Тут я обнаружил -- Августа внимательно на меня смотрит и слушает.
Девчонки тоже вылезли из-под кровати и внимают с открытыми ртами. Я
споткнулся средь кути и конфузливо умолк.
-- Какой ты у нас умнай человек! Откуда чЕ и берется? Вот бы бабушка-то
послушала... -- Августа опять что-то поцепляла щепоткой во рту, затем
промакнула платком лицо и отстраненно вздохнула.
Огонь прилил к моему и без того пылающему лицу, и я поскорее принялся
крошить ножиком табак. Лийка полезла на скамейку -- отрывать очередной
листок календаря на цигарку.
Тетка еще посидела, затем неторопливо повязалась платком. Ровно
передышку она сделала среди трудного пути и снова снарядилась в дорогу,
подготовилась к делам своим, вечным, миру не заметным.
Долго закуривал я, обстоятельно и никуда не мог спрятать глаза.
"Оратор! -- изничтожал я себя. -- Олух царя небесного! Еще стишки бы
почитал, песенки продекламировал..."
-- Табак и в самом деле крепкий, -- буркнул я, засовывая в печку
окурок. -- Надо Кешу позвать.
Кеша парень хозяйственный. Вместе мы скорее обмозгуем обстановку и
обязательно что-нибудь придумаем, хотя и говорится: деревенская родня что
зубная боль, да куда ж без нее? Припрет, так сразу о ней вспомнишь.
***
В детстве Кеша питался одним молоком, и оттого шея у него была тонкая,
голос еле слышен, а глаза, как у теленка, с тягучей, сонной поволокою. Нрава
он для нашего села неподходящего. Драться не умел и не любил. Если его
дразнили, обирали, тыкали -- молчал или плакал, и слезы катились по его
незащищенному лицу так, что жалко становилось Кешу.
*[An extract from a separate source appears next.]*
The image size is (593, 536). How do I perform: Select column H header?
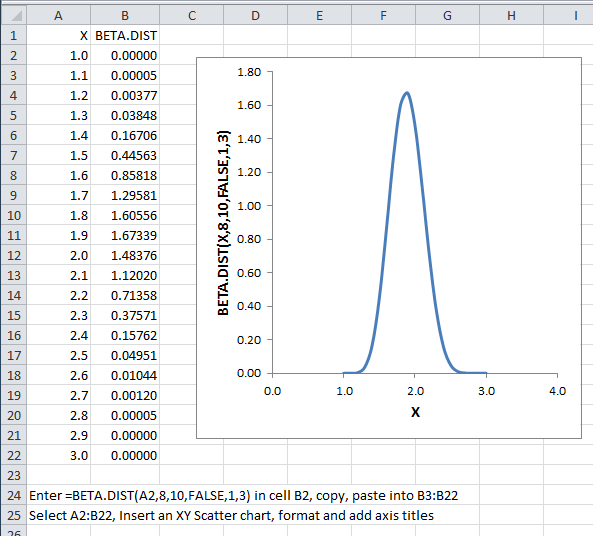pyautogui.click(x=511, y=16)
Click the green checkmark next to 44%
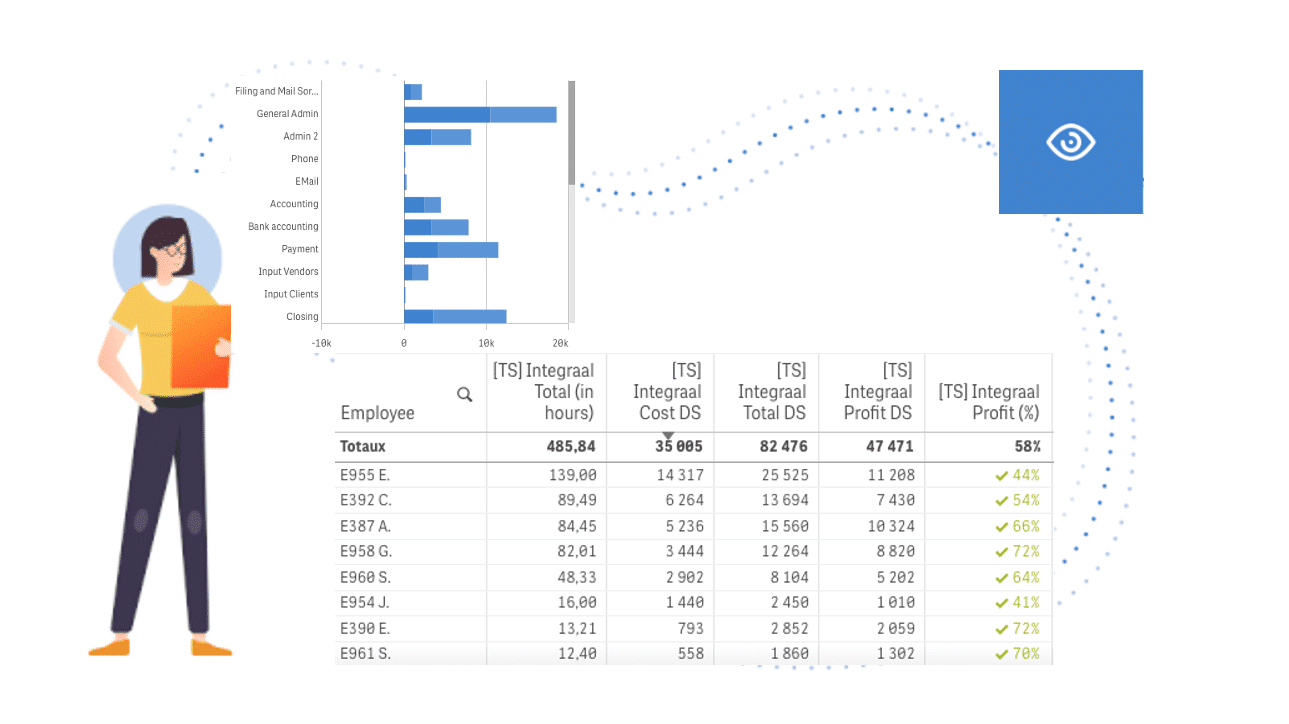 point(1001,476)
Мы, его братья, родные и
двоюродные, почему-то думали, что он больной, и обороняли наперешиб, и
однажды я чуть было не утопил парнишку, нагло отобравшего у Кеши игрушки,
что, впрочем, не мешало, как я уже рассказывал, обчищать братана, играя в
бабки или в чику.
Кончилось дело тем, что Кешу задирать и дразнить перестали даже такие
оторвы, как Санька левонтьевский, а он, довольный таким положением, играл
сам с собою, мастерил из ивовых прутьев упряжь для бабок, рано научился
плести корзины, потом вязать сети, плотничать, столярничать, огородничать.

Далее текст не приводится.